Finnish political magazine

Maailman Kuvalehti (The World in Pictures) is a print magazine which is published by Fingo, an umbrella organization of development non-governmental organizations in Finland, four times a year.

The magazine publishes stories around the world, sheds light on the current phenomena and deepens the news stream. Respected writers and photographers from both Finland and abroad take part in creating the magazine.

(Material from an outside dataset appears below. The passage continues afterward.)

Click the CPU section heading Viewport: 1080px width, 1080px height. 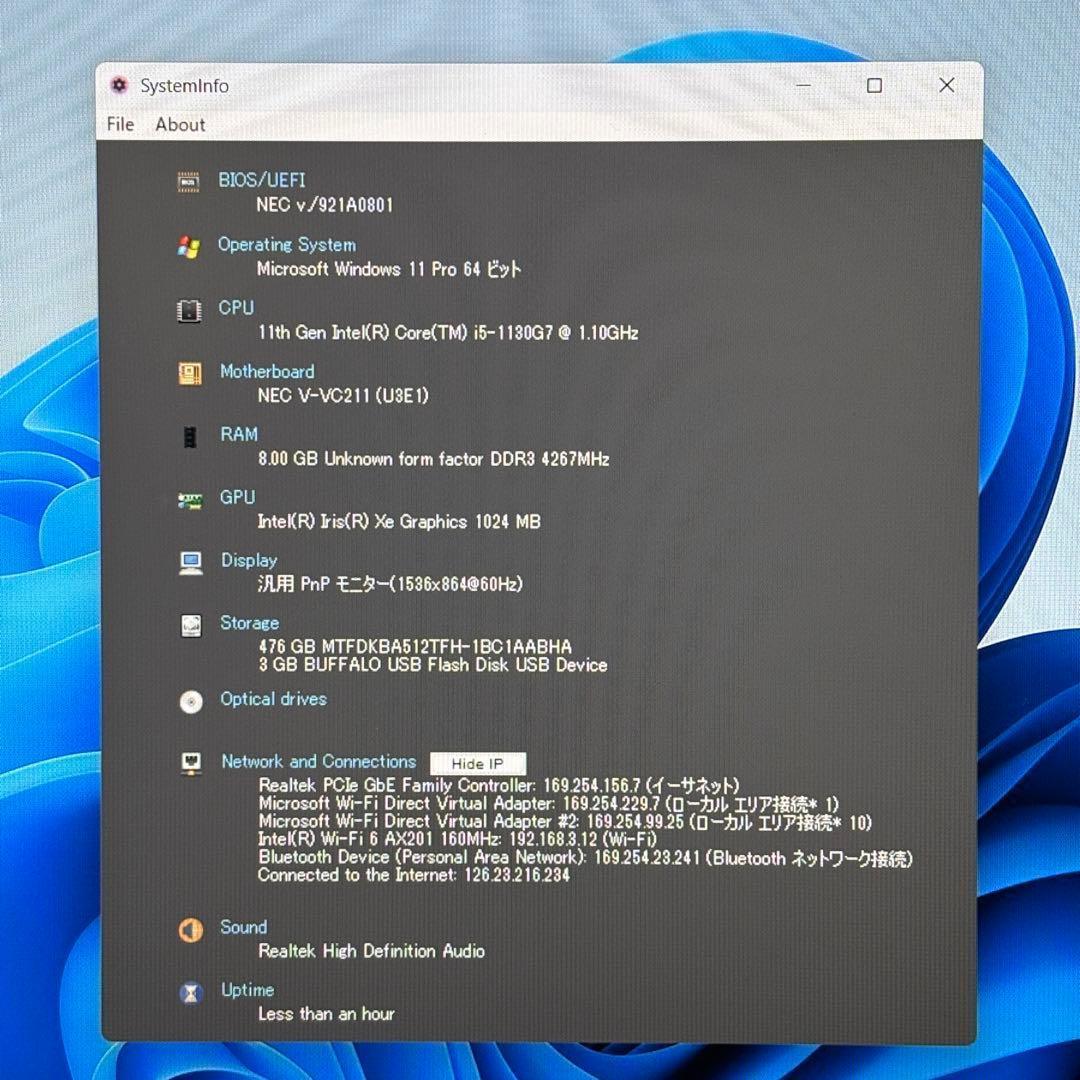[236, 308]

Maailman Kuvalehti focuses on global and social issues. The magazine contains for example articles about daily life in developing countries and multicultural Finland. Major aim of the magazine is to improve awareness on developing countries. In the 2006 survey of the publisher it was founded that the readers were mostly positive about the stories on environmental issues, human rights and local cultures.

Maailman Kuvalehti is a member of the Finnish Magazine Media Association (Aikakausmedia) and Kultti (The Association for Cultural, Scientific and Advocacy Magazines).

Since 2016 the editor-in-chief of Maailman Kuvalehti has been Anni Valtonen.

==History==
Maailman Kuvalehti was formed in 1985 by Kepa, predecessor of Fingo. The magazine was formerly known as Kumppani (Companion). The name was changed to Maailman Kuvalehti Kumppani (World's Pictorial Magazine Companion) in 2009. It was further reported by Kepa that "Kumppani" would be eliminated from the title.

The magazine was previously published six times per year. In 2024, the print magazine appears four times. Maailman Kuvalehti has about 5,000 readers in print. In total, the magazine reaches more than 120,000 readers each year.

Maailman Kuvalehti has received multiple awards. For example, it has competed in the "Best magazine of the year" category in a competition for the Finnish magazines called Editkilpailu and received honorable mentions in 2017, 2018 and 2022. Also, the stories published in the magazine have received awards in Editkilpailu and many others.